Multilayer Perceptron Learning

Last Update:2015-10-16 Source: Internet

Author: User

Tags theano

Developer on Alibaba Coud: Build your first app with APIs, SDKs, and tutorials on the Alibaba Cloud. Read more ＞

1. Introduction to Multilayer Perceptron

A multilayer perceptron (MLP) can be seen as a logistic regression, but its input is preceded by a non-linear transformation, so that the data is mapped to a linearly divided space, which we call the hidden layer.
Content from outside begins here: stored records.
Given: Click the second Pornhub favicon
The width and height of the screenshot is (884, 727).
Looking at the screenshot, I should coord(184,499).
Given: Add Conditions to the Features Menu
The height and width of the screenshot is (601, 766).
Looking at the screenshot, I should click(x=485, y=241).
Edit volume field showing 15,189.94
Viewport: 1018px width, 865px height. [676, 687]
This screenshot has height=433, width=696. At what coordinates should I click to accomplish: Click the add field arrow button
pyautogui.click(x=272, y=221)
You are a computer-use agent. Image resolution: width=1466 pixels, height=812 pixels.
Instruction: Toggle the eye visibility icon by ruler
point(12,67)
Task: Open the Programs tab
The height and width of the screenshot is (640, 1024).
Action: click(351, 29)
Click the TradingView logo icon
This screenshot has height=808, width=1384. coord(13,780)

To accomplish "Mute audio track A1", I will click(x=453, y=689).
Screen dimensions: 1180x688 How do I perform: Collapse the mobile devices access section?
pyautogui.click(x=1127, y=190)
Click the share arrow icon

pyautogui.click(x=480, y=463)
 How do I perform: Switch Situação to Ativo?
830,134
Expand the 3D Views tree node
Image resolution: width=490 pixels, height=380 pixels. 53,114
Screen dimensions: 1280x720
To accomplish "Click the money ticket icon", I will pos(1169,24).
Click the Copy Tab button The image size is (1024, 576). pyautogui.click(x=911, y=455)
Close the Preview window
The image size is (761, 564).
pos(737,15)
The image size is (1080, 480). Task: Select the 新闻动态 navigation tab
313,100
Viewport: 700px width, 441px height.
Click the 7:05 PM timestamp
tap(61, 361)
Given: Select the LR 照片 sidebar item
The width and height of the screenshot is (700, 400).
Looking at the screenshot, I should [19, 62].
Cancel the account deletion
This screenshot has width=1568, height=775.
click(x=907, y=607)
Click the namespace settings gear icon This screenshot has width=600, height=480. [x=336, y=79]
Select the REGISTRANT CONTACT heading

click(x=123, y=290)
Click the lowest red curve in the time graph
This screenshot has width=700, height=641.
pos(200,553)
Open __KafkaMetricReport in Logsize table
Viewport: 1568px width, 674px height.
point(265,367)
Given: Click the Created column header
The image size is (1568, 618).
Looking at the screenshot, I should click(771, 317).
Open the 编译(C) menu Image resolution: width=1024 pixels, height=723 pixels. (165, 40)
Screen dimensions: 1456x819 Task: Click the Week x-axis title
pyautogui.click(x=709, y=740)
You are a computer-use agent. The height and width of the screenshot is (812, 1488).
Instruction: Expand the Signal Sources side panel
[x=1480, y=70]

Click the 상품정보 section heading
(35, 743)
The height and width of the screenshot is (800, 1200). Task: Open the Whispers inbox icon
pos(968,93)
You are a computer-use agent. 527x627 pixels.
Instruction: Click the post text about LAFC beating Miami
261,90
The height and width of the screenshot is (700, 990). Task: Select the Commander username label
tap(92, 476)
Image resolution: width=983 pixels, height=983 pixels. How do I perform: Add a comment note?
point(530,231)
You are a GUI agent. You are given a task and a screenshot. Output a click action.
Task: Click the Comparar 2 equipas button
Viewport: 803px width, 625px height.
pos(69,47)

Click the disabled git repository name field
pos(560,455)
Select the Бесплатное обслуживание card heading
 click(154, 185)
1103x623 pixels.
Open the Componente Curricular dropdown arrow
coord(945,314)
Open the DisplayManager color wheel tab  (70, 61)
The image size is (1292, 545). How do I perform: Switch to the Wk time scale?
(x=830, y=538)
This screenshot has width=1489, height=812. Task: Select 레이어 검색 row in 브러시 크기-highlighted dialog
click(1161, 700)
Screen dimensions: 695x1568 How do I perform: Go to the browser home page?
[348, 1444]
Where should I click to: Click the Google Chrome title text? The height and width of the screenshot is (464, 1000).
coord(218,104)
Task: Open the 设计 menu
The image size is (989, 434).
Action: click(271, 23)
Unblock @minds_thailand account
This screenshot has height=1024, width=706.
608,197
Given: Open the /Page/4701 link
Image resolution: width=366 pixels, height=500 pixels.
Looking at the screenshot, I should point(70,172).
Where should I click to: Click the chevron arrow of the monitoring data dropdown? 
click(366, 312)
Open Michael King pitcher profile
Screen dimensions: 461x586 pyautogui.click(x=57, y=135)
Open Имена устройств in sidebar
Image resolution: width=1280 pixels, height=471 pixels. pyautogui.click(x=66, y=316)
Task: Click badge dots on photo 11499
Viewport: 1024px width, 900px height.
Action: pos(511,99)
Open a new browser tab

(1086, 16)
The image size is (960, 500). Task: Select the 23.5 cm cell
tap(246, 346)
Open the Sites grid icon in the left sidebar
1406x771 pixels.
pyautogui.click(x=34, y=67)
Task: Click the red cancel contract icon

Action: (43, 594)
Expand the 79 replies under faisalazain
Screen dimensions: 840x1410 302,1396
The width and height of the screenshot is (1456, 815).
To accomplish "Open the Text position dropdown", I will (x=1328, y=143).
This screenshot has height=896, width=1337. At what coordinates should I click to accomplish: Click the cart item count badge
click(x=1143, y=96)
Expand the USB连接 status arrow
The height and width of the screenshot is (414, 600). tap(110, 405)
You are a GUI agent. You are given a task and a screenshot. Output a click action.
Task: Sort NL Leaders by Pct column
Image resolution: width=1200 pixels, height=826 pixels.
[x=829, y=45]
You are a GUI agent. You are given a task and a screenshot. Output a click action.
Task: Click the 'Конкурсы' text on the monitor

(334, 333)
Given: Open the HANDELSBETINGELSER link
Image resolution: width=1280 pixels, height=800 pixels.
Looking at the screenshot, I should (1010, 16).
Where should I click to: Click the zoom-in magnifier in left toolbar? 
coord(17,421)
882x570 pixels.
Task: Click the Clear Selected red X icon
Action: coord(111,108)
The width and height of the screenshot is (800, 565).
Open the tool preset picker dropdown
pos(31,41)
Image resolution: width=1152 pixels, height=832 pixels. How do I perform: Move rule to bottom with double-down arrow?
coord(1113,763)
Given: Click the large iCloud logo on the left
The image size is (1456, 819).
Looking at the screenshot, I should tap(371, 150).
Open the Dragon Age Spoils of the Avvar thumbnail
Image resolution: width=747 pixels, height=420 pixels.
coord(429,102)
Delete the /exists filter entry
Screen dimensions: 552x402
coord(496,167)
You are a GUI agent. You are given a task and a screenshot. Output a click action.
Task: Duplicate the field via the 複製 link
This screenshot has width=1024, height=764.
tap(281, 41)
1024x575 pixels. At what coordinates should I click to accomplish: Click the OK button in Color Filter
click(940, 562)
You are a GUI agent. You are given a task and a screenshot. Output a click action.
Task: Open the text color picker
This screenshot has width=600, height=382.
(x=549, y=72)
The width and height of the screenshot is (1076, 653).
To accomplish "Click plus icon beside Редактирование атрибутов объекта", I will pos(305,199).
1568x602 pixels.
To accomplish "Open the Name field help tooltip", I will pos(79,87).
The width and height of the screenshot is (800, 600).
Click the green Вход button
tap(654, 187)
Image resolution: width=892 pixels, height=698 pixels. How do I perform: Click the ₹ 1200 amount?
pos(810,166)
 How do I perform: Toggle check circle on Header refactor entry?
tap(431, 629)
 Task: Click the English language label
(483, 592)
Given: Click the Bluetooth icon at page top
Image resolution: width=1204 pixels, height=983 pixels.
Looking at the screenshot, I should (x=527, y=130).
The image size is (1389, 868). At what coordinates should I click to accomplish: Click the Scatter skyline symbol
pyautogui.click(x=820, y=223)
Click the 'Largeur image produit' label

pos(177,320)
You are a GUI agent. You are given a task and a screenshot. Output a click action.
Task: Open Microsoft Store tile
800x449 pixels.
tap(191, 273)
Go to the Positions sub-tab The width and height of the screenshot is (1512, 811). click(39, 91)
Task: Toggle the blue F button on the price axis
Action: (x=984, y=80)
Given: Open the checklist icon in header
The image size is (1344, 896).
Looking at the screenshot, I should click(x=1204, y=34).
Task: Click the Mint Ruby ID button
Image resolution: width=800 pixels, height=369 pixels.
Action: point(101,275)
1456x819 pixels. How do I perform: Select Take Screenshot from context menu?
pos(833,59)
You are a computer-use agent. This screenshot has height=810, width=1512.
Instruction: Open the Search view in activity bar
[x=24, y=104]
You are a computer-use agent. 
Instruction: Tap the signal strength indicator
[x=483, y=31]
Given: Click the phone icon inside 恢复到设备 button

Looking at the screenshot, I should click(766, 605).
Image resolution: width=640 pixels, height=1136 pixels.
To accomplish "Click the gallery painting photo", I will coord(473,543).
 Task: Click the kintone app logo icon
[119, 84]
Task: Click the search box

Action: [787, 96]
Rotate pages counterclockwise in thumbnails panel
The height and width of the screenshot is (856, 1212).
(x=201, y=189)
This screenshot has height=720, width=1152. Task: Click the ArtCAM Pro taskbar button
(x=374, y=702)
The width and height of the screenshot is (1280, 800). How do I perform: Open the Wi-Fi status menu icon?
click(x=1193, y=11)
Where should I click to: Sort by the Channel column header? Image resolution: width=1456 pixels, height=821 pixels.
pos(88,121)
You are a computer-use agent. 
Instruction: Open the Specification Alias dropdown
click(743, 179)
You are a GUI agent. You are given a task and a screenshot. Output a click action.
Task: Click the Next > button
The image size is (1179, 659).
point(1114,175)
Usually a single layer of hidden layer can be used as a perceptron, the structure of which is as follows:

The input layer here first obtains the total output value through the weight matrix and the bias, and through the Tanh function makes a nonlinear transformation can obtain the hidden layer, and then from the hidden layer to the output layer can use the previous logistic regression operation.

Here we also use the SGD algorithm to update parameters, a total of four parameters, respectively, Input-hidden weight, offset and hidden-output weight, offset.

2.Python Code2.1 Program Flow

First we need to construct the hidden layer class, which is constructed by passing in the input layer, determining the dimensions of the inputs and hidden layer dimensions, and then initializing the weights matrix between the input Layer-hidden layer using a uniform distribution. Initializes the bias of the hidden layer to a 0 vector. And finally get the output of a nonlinear activation function.

Next we define an MLP class, which is the input layer, the dimension of the input layer, the hidden layer dimension, the output layer dimension, then instantiates a Hiddenlayer object, then returns the output of the object in a logistic regression (refer to the code of the previous logistic regression blog post, the code in this article needs to import it) , and then define the sum of W of the L1 for Hiddenlayer and plus the instance of the logistic regression (simply say that the sum of the two W respective sums is added to get L1), while defining L2 as The sum of the squares of the Hiddenlayer w squared plus the sum of the squares of the instances of the logistic regression (simply, the sum of two w squares and the addition of the L2), the negative logarithm likelihood of the logistic regression, the error function is passed to the MLP, and the four parameters are integrated.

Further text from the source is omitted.